Pure Digital's Flip turned the camcorder world upside-down, proving that a cheap, easy-to-use video camera could sell by the truckloads. Three years later, virtually every smartphone on the planet now features a tiny video camera.

So what's Pure Digital's next trick? How about making it easier to watch and share all those videos?

FlipShare TV, a wireless dock that streams video and pictures to your TV, is the company's first non-camera product. And it feels like it. The chintzy plastic aesthetics are definitely not a selling point. Neither is the interface, which looks about as stimulating and vivid as a cloudy afternoon.

But much like the original Flip, the ease of use is hard to ignore. Once you've downloaded the FlipShare application to your computer and imported some videos, you simply plug the USB key into your computer, attach the TV base to your TV (by S-Video or HDMI) and wait for the two to pair themselves. It's literally plug-and-play, and takes just a matter of minutes.

Even better, you can then stream clips from friends' FlipShare libraries, and they don't even have to own a Pure Digital TV component: All they need is the free FlipShare software. That means you can give the TV-connected base and USB key to your mom, and she can use it to watch the videos of her grandkids that you upload at your house.

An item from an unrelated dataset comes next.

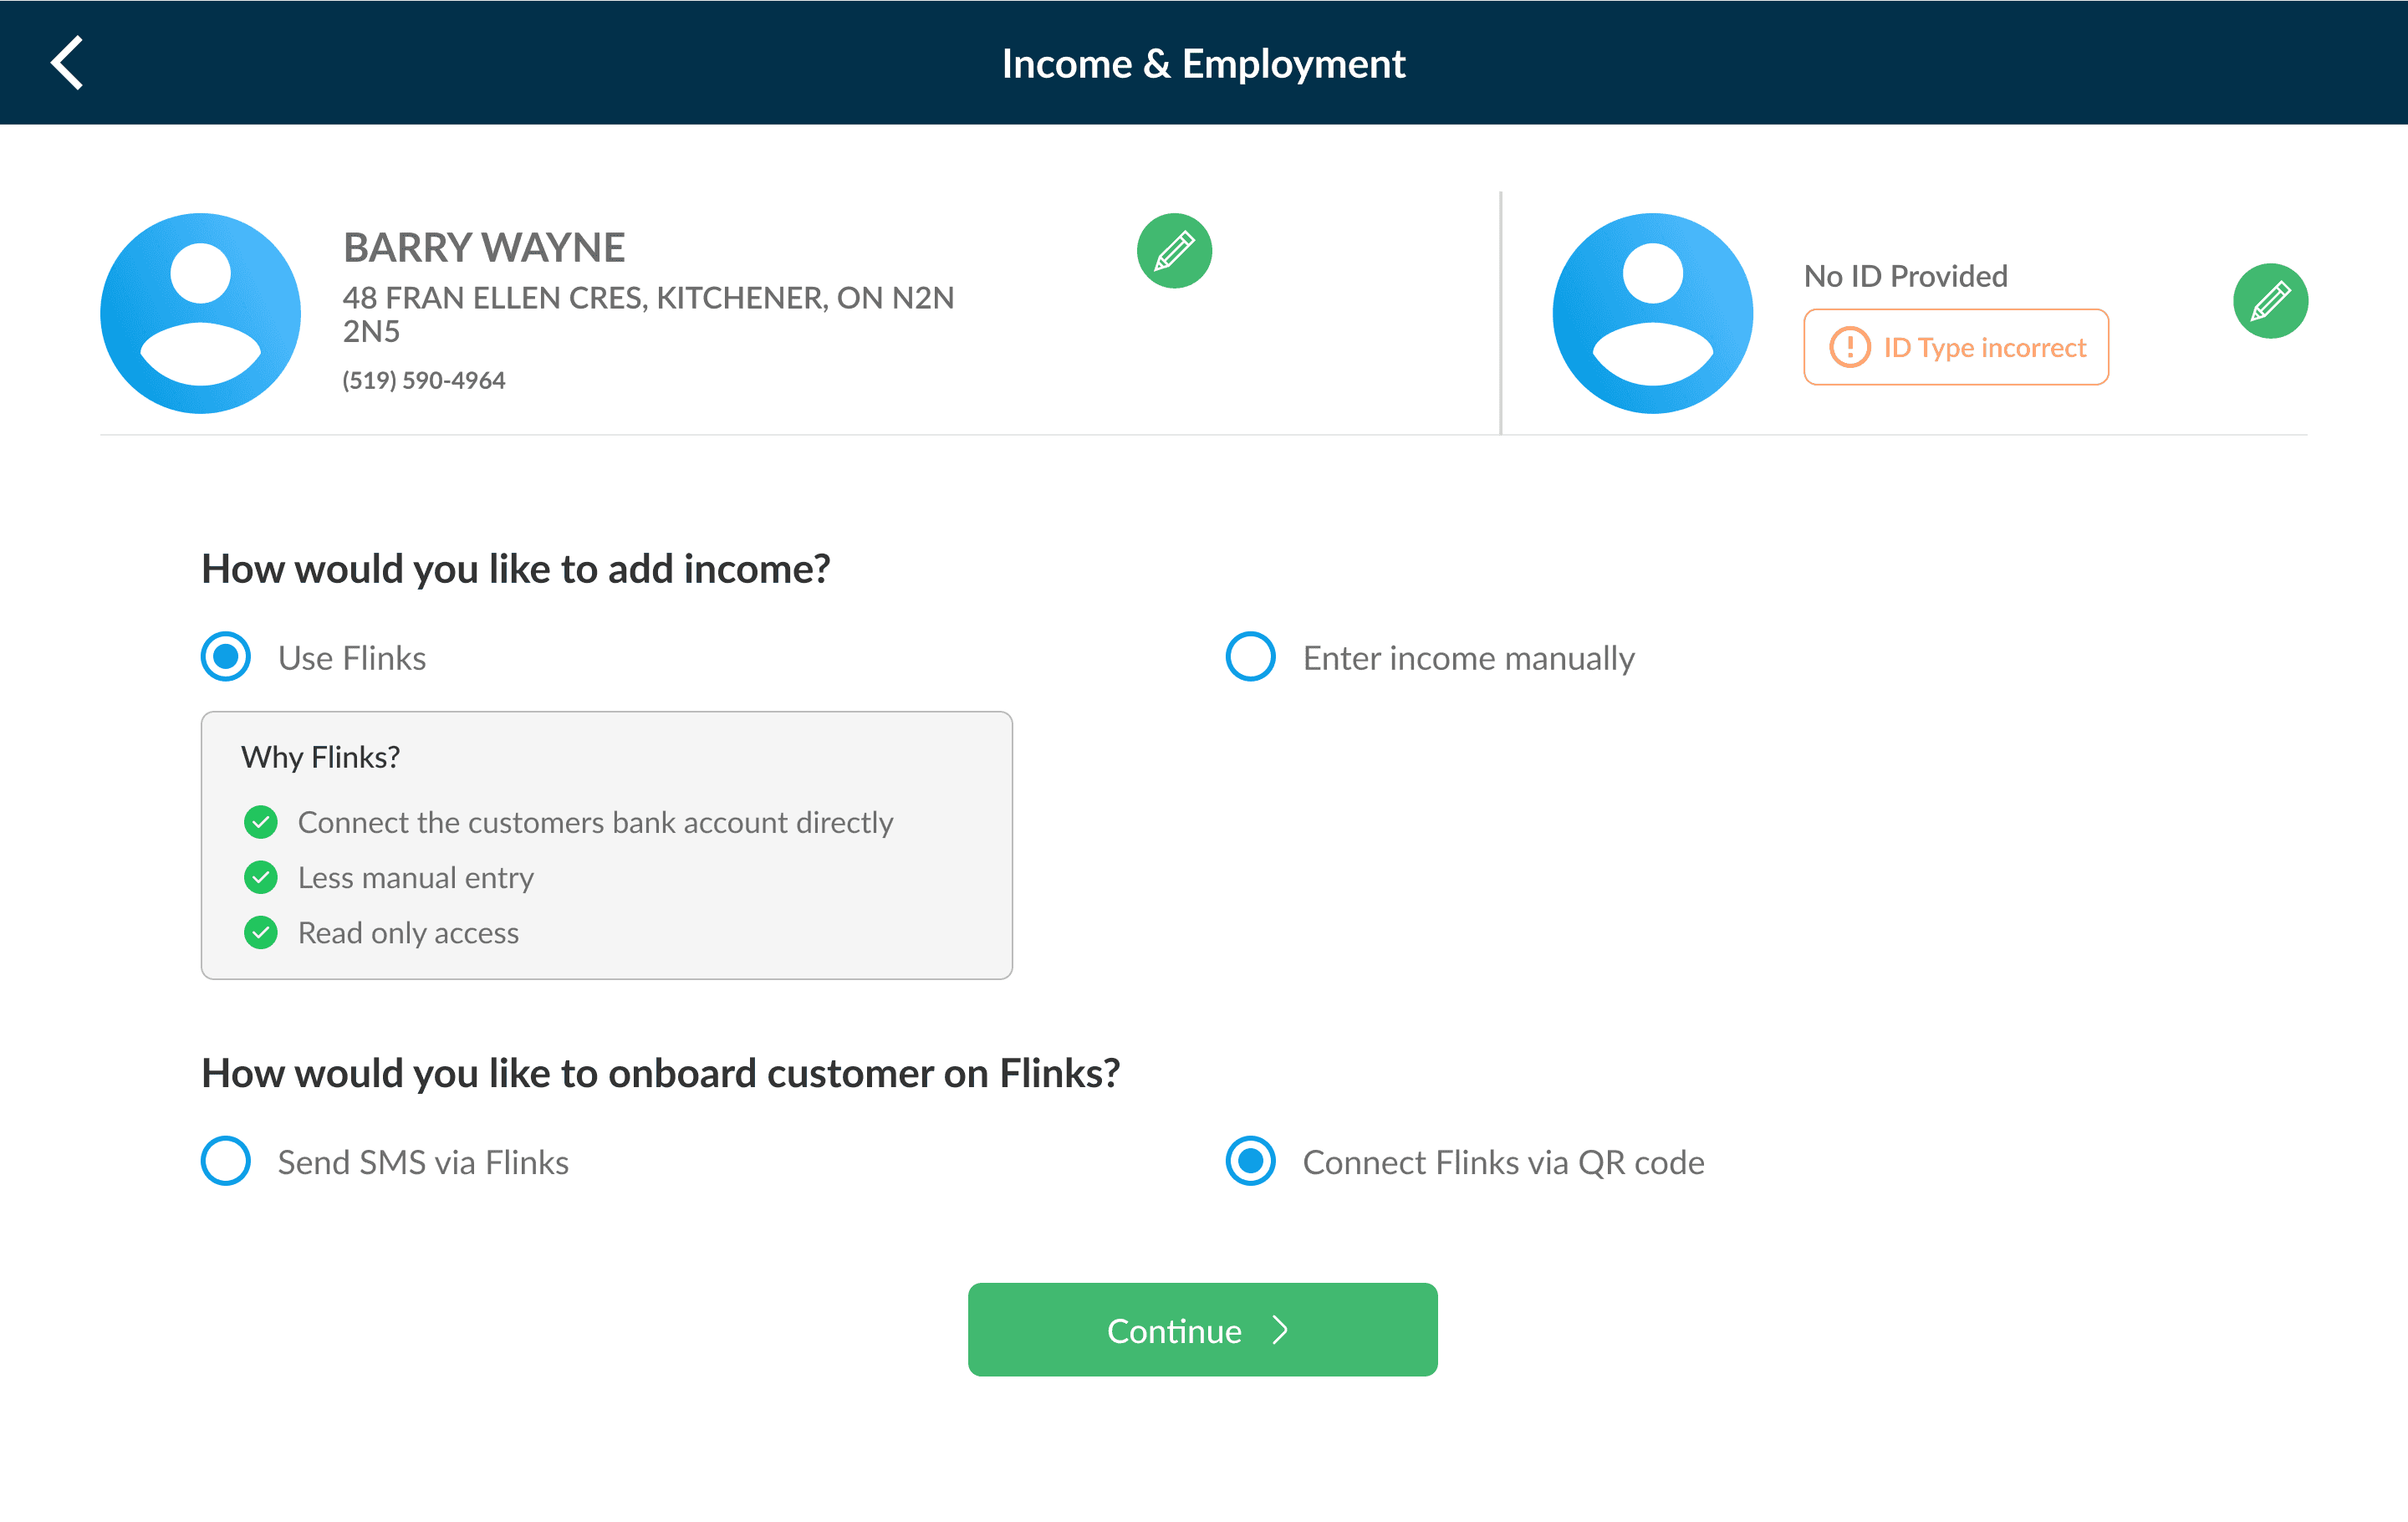Select Connect Flinks via QR code
The image size is (2408, 1522).
tap(1251, 1161)
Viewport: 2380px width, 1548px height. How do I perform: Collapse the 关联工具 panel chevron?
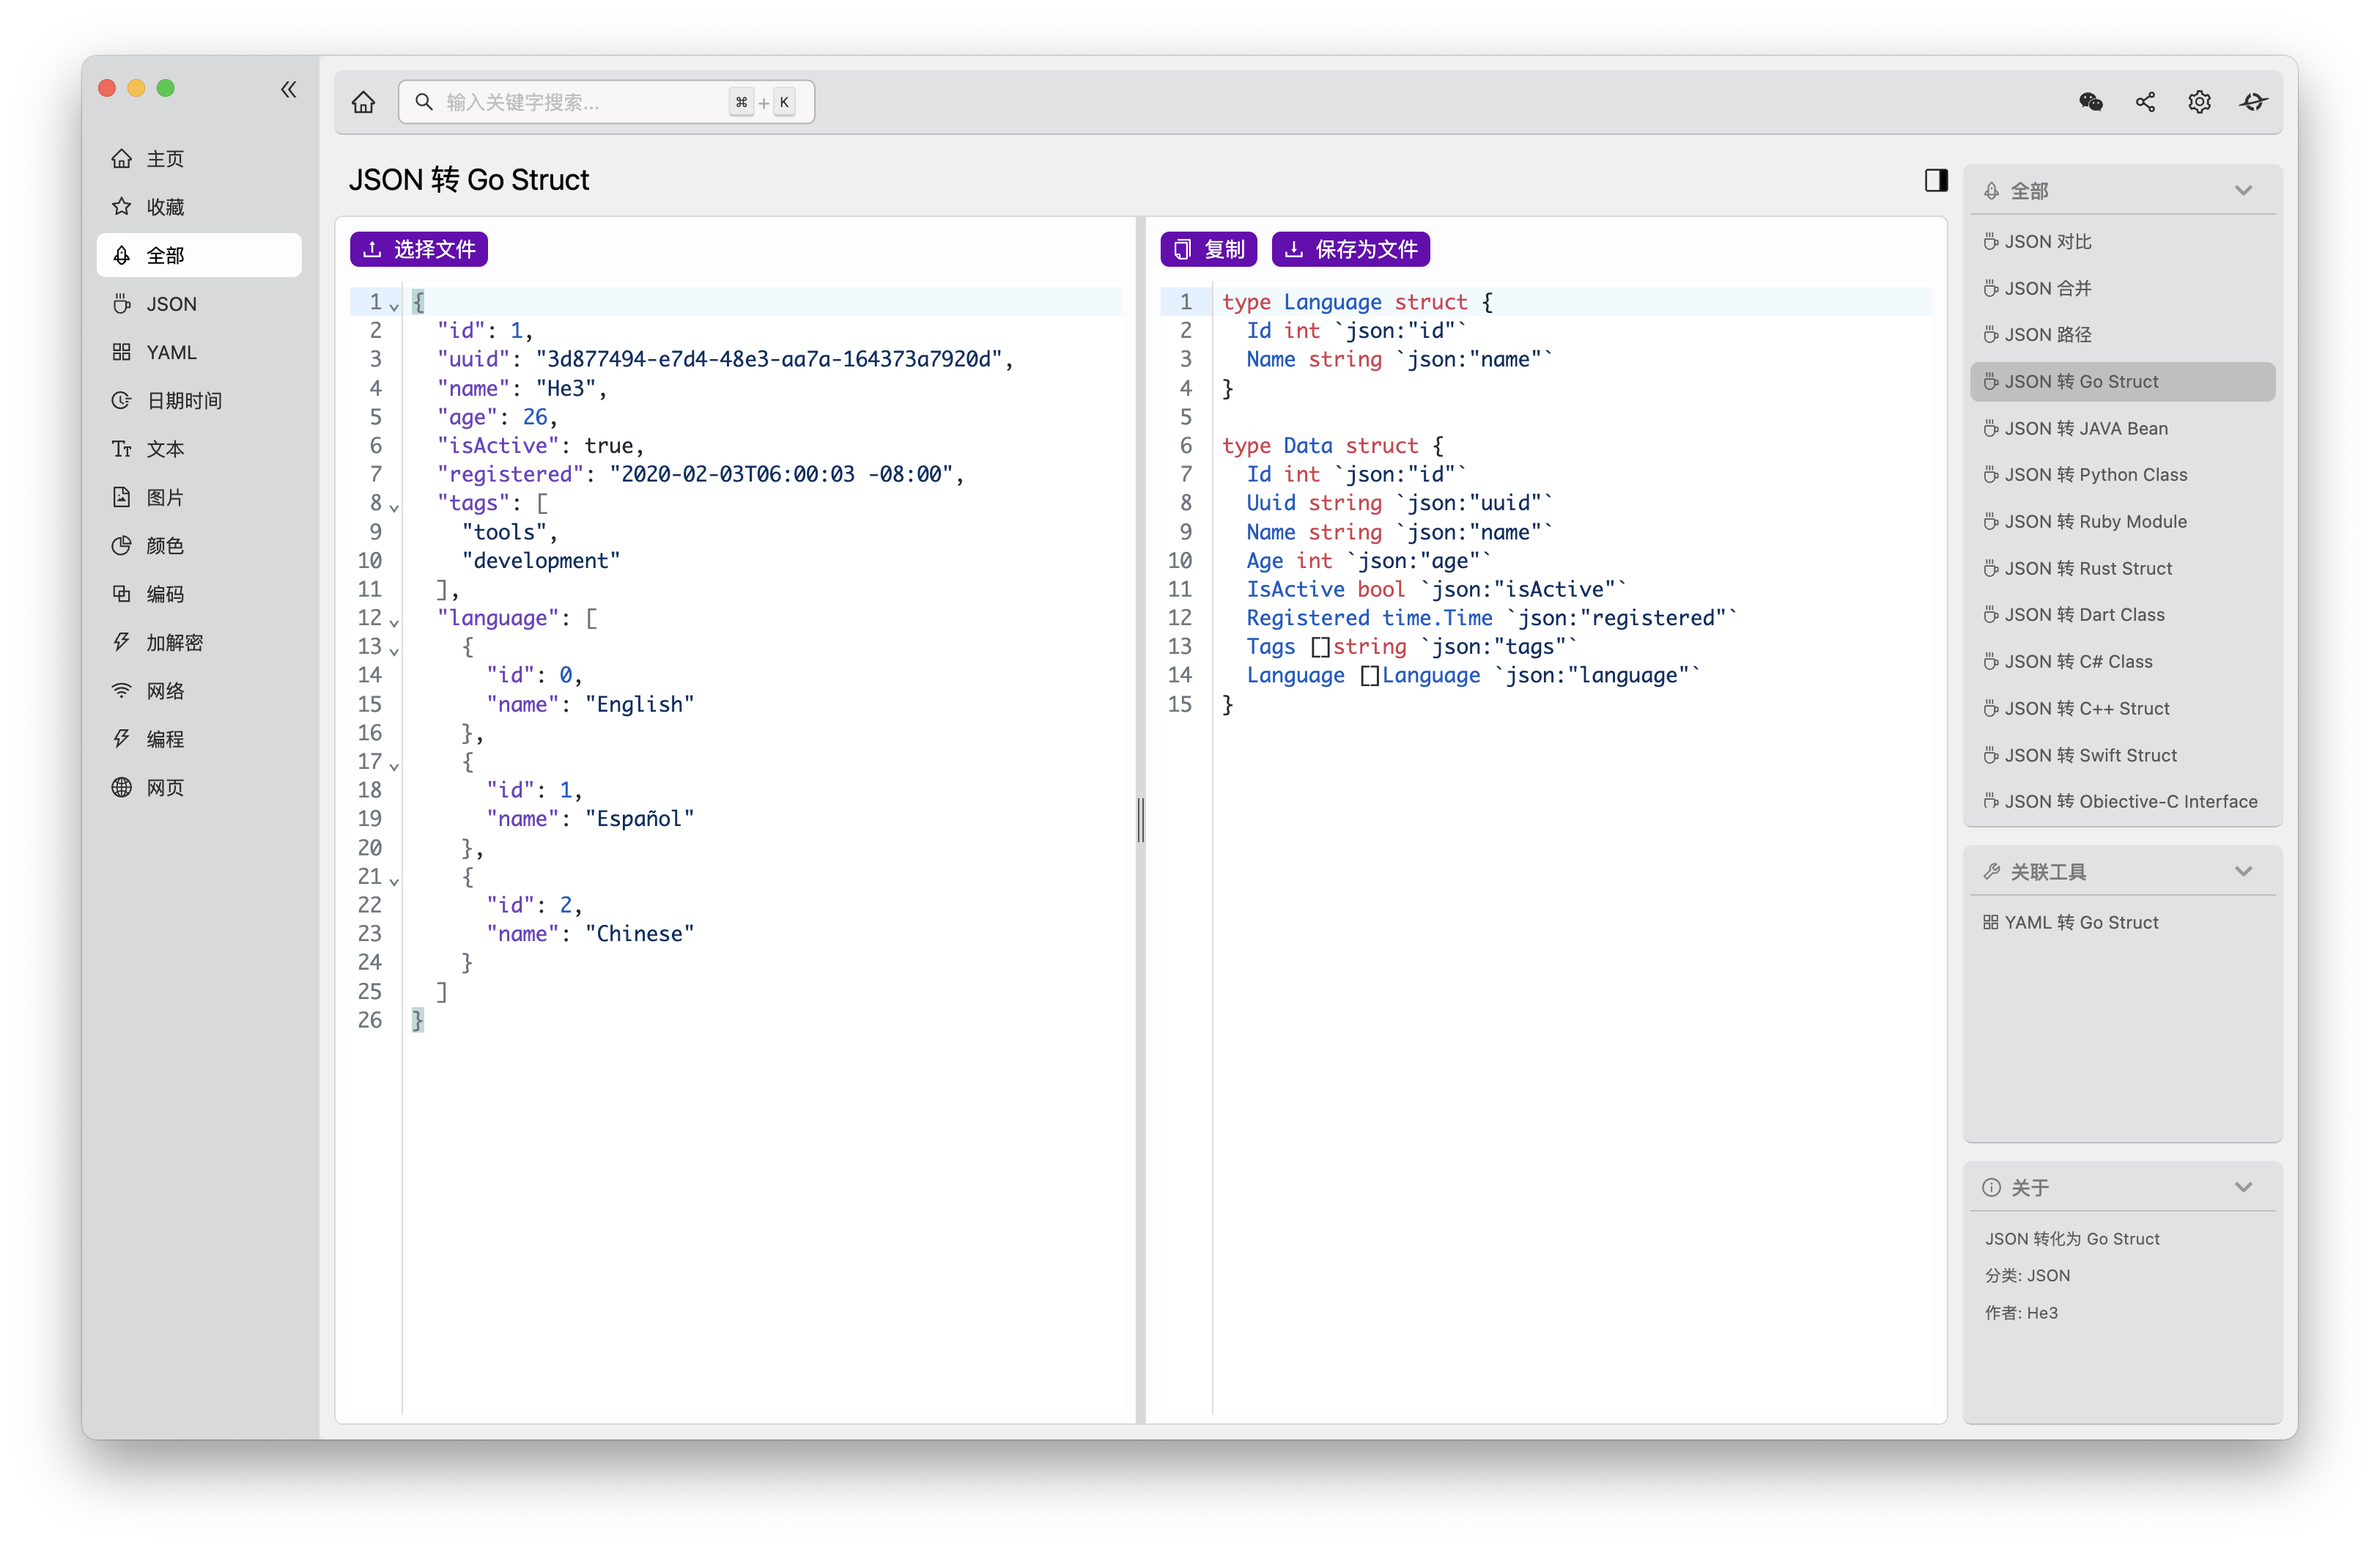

The other big selling point: FlipShare and, therefore, the FlipShare TV, is more or less an open platform. We imported a .mov file shot with an iPhone 3GS, and then we watched our video on a flatscreen less than 30 seconds later.

But now for the real question: How'd it look? Decent, not amazing. For $150, anyone who does not already have a web-enabled TV, Apple TV, Xbox 360, etc. — i.e. grandmas everywhere — will likely get some kick out of using this.

For digerati like us, though, it'll take — at the very least — a more polished interface (and hardware) before FlipShare TV wins a spot in our living room.